_Extract provided:_
David Coppedge Ponders His Next Move

Our last post about David Coppedge’s lawsuit against Jet Propulsion Laboratory (JPL) and & Caltech was Klinghoffer Unleashed to Defend David Coppedge. Our post before that, David Coppedge v. JPL & Caltech — He’s Fired!, has all the background information you may need to bring you up to date.

Now, in the Pasadena Star News (JPL is located in Pasadena, California) we read Former JPL employee claims he was fired for doubting Darwin. They only permit us to copy a couple of paragraphs, so we’ll do that and mention their other content, leaving it to you to click over there to read the whole article. Here’s the news, with bold added by us:

[Coppedge’s] original lawsuit rested on claims of discrimination under California’s Fair Employment and Housing Act, [and] Coppedge’s legal team is now considering a new tactics – including taking a page from the Supreme Court’s Jan. 19 in NASA v. Nelson.

_Data segment:_

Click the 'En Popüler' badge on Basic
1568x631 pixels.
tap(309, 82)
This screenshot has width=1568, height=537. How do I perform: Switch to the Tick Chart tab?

_Exercise description:_ Continue the post about David Coppedge's lawsuit against JPL and Caltech, picking up right after its final sentence.

_Response:_
Here’s a link to that opinion, which is by Justice Alito: NATIONAL AERONAUTICS AND SPACE ADMINISTRATION, et al ., PETITIONERS v. ROBERT M. NELSON et al.. But that was a ruling against JPL employees who sought to terminate background checks which they claimed violated their privacy rights. What can Coppedge do with that? Let’s read on:

Becker [Coppedge’s lawyer] said he would seek to amend the complaint within the next two weeks to include a wrongful termination claim – adding that a First Amendment claim might also be on the table. “We’re also considering a First Amendment violation claim based on language contained in the Supreme Court’s (NASA v. Nelson) decision, which characterizes contract employees at JPL as no different from government employees at NASA’s other federally funded research centers,” Becker said.

Is that what NASA v. Nelson holds, and does it matter? Alito’s opinion says:

The National Aeronautics and Space Administration (NASA) is an independent federal agency charged with planning and conducting the Government’s “space activities.” … NASA’s workforce numbers in the tens of thousands of employees. While many of these workers are federal civil servants, a substantial majority are employed directly by Government contractors. Contract employees play an important role in NASA’s mission, and their duties are functionally equivalent to those performed by civil servants.

One NASA facility, the Jet Propulsion Laboratory (JPL) in Pasadena, California, is staffed exclusively by contract employees. NASA owns JPL, but the California Institute of Technology (Cal Tech) operates the facility under a Government contract.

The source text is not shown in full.